The NY Times has published an incisive Q&A with HGTV/Food TV CEO and reality television innovator Kathleen Finch detailing the traits she looks for in new grads looking to break into the media industry. The most coveted skill set? You guessed it: being a skilled, consistent, and confident writer across the disciplines. Her insights echo what countless captains of industry and culture makers alike have been saying in recent years, and what the projected job figures suggest. Read the full interview here.
On April 24th, 2015, Writing Studies held its second annual Language Day workshop for students in the Ignite5 program with the Thames Valley District School Board. The event was, once again, a great success, and a dynamic video showcasing the day's activities and participants has been created by one of the teachers in attendance and is now available for viewing. Special thanks to Professor Michael Fox for being (once again) the event organizer, as well as to Professors Michael Arntfield, Tom Hull, Miranda Green-Barteet, David Heap, Stephanie Kelly, and Miriam Love for moderating the sessions.

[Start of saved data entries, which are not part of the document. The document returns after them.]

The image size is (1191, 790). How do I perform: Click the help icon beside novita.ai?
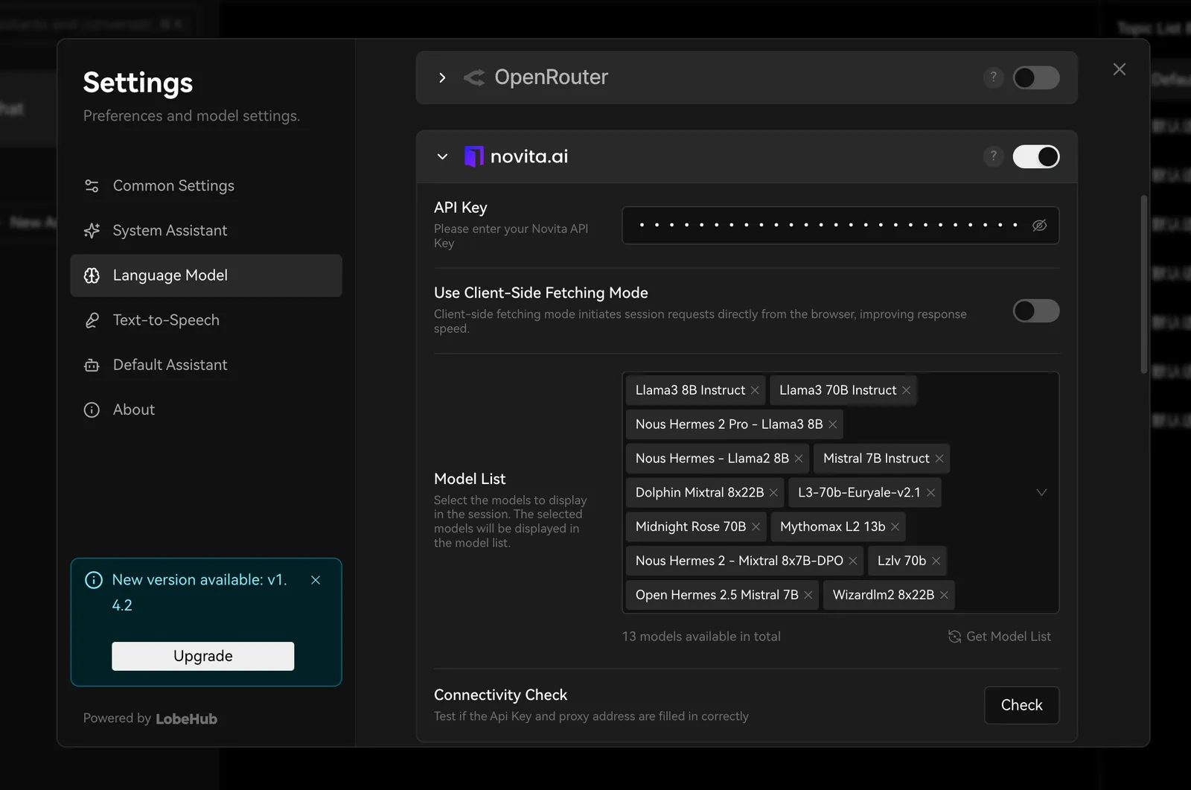[993, 156]
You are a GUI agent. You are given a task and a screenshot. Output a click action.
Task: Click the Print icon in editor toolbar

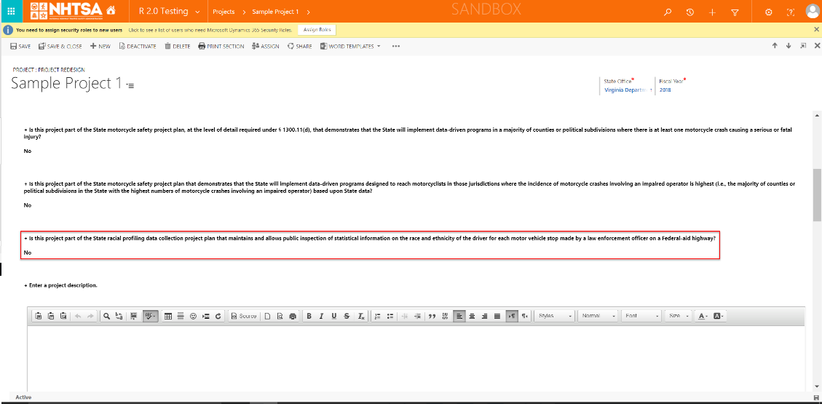pos(293,316)
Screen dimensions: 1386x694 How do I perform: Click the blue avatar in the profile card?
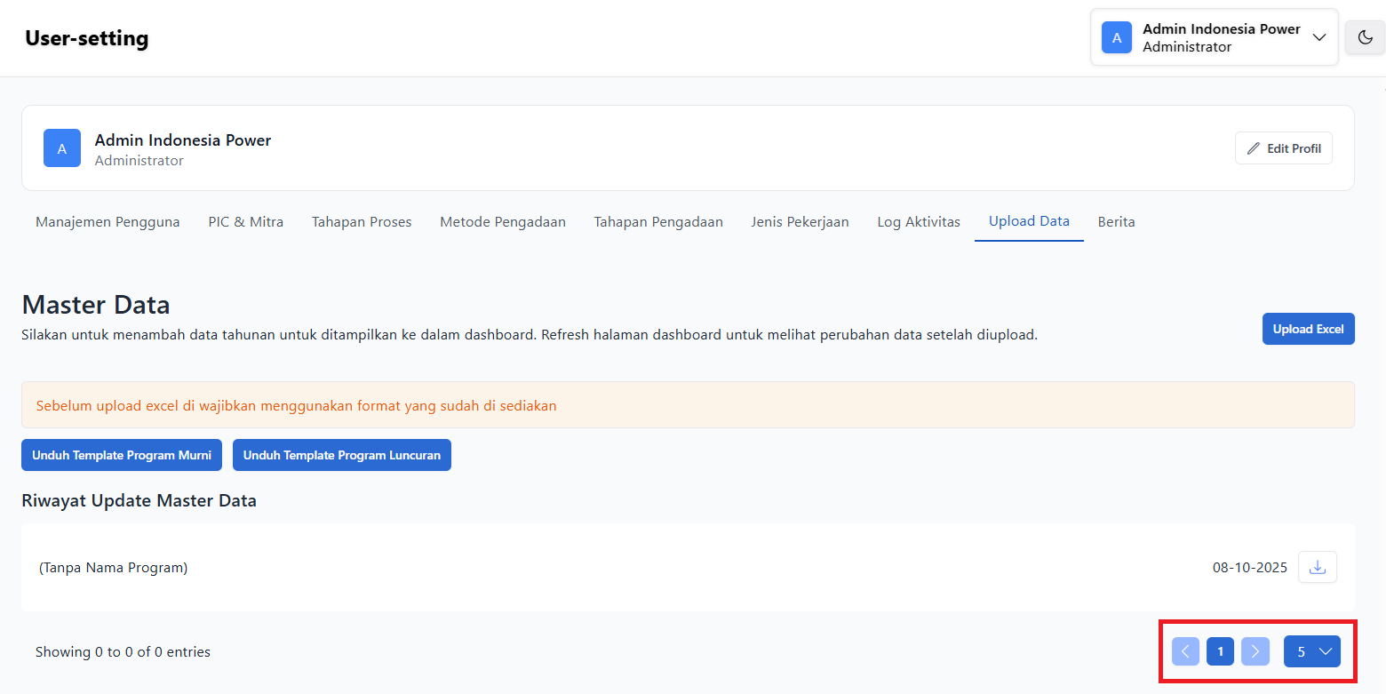[x=62, y=148]
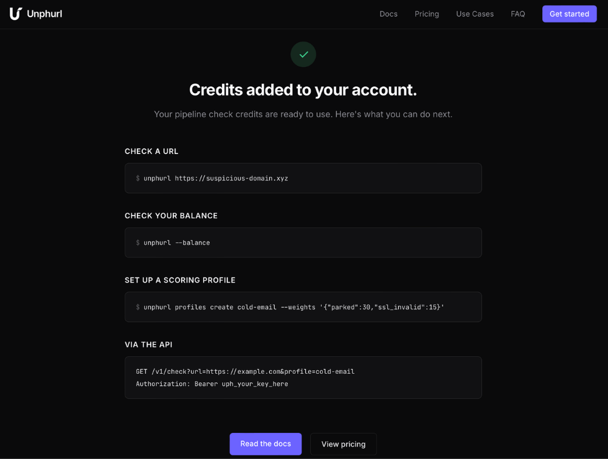
Task: Click the green success checkmark icon
Action: (303, 54)
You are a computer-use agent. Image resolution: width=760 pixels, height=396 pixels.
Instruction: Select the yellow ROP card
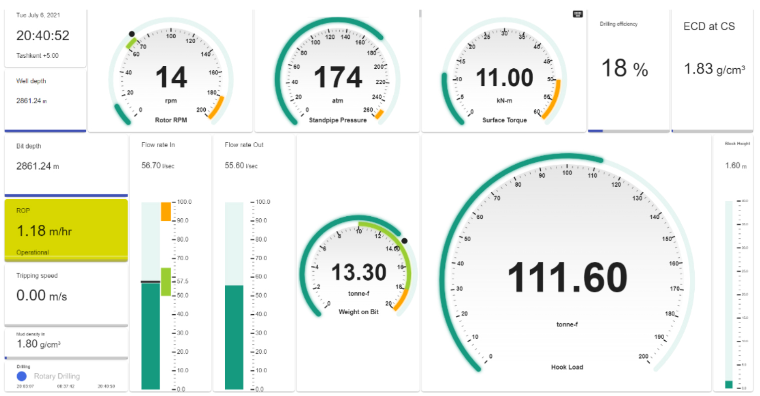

Fourth year student Katarina Galat, due to graduate from Western this year, has been accepted into the exclusive two-year Masters program in Creative Writing at the University of Toronto. This is one of the most selective and competitive graduate programs in writing in Canada, and it should be noted that Katarina is a graduate of the Honors Specialization in Creative Writing and English Literature program here at Western. Congratulations Katarina, and we wish you great success.
Preliminary results of an incisive University of Ottawa study just released confirms some fascinating long-term trends with respect to the programs offered by Canada's research intensive universities like Western and their impact on earning power. For starters, graduates in the humanities were found to have found stable, full-time employment relatively quickly, including during intervals of severe economic downturn. Further, humanities grads saw early career increases in their average annual salaries at rates that exceeded those graduating in other disciplines. Read a detailed summary of the study here.
Writing Studies aims to provide students with the ability to affect the world, both inside and outside the university, by facilitating their becoming self-directed, creative, and intellectual agents able to engage effectively with and contribute to the resolution of problems through the use of language both written and spoken. Writing studies comprise the core activities of our contemporary social, political, and cultural world, and the study and mastery of the constitutive and social dynamics of writing, rhetorical theory, and texts will provide pragmatic and intellectual tools for our graduates throughout their professional, intellectual, and social lives.